The gaping hole of reality
According to Chavez things in Venezuela have never been better.
Never mind that his goverment is missing the opportunity of using oil money to remedy delayed maintenance to the country’s long-neglected infrastructure. The Caracas-La Guaira viauct is in danger of collapsing, because it’s being displaced by land movements. Some of the highways are impassable due to ground water saturation (both links in Spanish). Now there’s a sinkhole in the main highway, the Autopista Regional del Centro. The Devil’s Excrement explains,
To give you a perspective of how big the hole is, it covers both sides of the highway including four lanes and two parking lanes.
A picture’s worth a thousand words: Behold,
El Nacional newspaper has more (in Spanish).
While all these groundwater problems would give pause to the average person, Chavez is quoting mass-murderer Che Guevara, “saying the revolution needs efficiency to succeed“, and is looking at adobe houses,
Taking the example of building adobe houses to express his frustration, the President says he’s happy to see adobe being used to solve the housing problems of 71 families but is not convinced because of the current speed of construction.
Adobe construction, normally used in very arid climates, is not what one would recommend to a country with a history of floods.
While the Cuban national news agency announces that Venezuela and Cuba Include US Poor in Eyesight Program
Chavez said patients from the US were also being included since the Bush administration continues to exclude a sizeable portion of the population from health care.
Hugo ignores the fact that Medicaid and Medicare cover eye surgery, but my question is, just who are the “poor” American patients that have enough money to travel to Cubazuela for that, but no money to pay an AMA-qualified specialist? Do they even exist?

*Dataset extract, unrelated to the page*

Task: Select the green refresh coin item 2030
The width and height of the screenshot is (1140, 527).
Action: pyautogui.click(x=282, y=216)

Nonetheless, as far as efficiency goes, The Economist’s article Using oil to spread revolution points out,
All the same, Mr Chávez’s successes are fragile ones. For one thing, it is hard to see what tangible benefits Venezuelans derive from this diplomacy. Mr Chávez has alienated both of his country’s main trading partners, the United States and Colombia. Oil revenues are increasingly being spent without democratic scrutiny. A once-professional diplomatic service has been turned into a branch of the revolution, its dissidents either purged or neutralised. And although the alliance with Cuba has brought new social programmes, their cost and long-term benefits are hard to determine. Despite the oil boom, unemployment officially stands at 11%.
There are also limits to the region’s tolerance of chavista expansionism. Only Cuba has signed up for ALBA. The richer Caribbean countries are unenthusiastic about Petrocaribe. Petrosur and Petroandina feature much rhetoric and little action. Cuba apart, no other country shares Mr Chávez’s distaste for representative democracy, or his disdain for regional bodies such as the Inter-American Commission on Human Rights.

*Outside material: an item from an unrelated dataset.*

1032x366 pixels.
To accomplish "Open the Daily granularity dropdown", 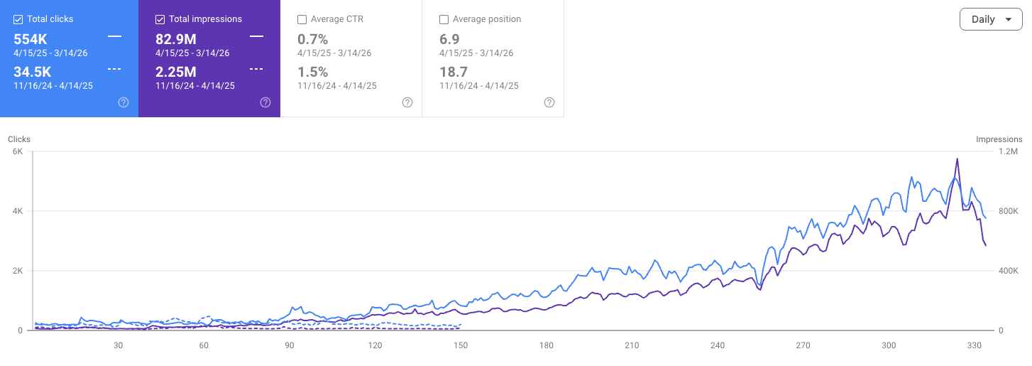I will [991, 20].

In a setback for Mr Chávez, on July 27th the Inter-American Development Bank, the region’s largest official lender, chose as its new president Luis Alberto Moreno, Colombia’s ambassador to Washington who was discreetly backed by Mr Bush. Mr Moreno easily defeated candidates from Brazil and Venezuela.
Argentine officials have welcomed imports of fuel from Venezuela, and its help in making contacts with China, but they are cooling towards Mr Chávez. Were evidence to emerge of his hand in Bolivia’s turmoil, South America would become even warier. Should Lula’s troubles deny him a second term, Brazil is likely to move to the centre-right, shifting the regional balance. The death of Mr Castro, who is 78 and frail, would be a body blow to Mr Chávez. So, of course, would a fall in oil prices.

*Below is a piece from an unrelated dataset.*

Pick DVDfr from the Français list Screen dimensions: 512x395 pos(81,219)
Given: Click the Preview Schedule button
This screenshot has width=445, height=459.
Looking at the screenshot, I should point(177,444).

Speaking of having alienated neighbors, Colombia blocked Fidelugo-TV Telesur’s broadcasts this week. With characteristic tact, the official Venezuelan government news website regards this move as The 4GW (4th generation war) has shot a cannonball across the bows of South American TV station, Telesur. The Miami Herald says Fidelugo-TV “has already proved better at making the news than reporting it.”
(If you wonder what the hey is a “4th Generation war” is, here’s a link)
The Bolivarian revolution rolls right along, though. Castro’s attendance at the graduating military class in Venezuela was cancelled since the graduating class quit rather than have him as a sponsor. Now Fidel Castro Presides Over Venezuela Military Graduation, but this time in Havana, not in Venezuela*.
President Castro called this decision of the Venezuelan military academic institution spontaneous and unexpected, something unimaginable only a few years ago, and he accepted it in the name of the Cuban people.
It all goes down the gaping hole of reality, folks.
Update I’m guest-blogging at Babalu, too!
Update 2: * Aleksander Boyd: “All doubts as to who’s in charge of Venezuela have dissapeared this day”.
(technorati: News and politics Venezuela Cuba Fidelugo)
Adobe construction, normally used in very arid climates, is not what one would recommend to a country with a history of floods.
I nearly choked from laughing so hard.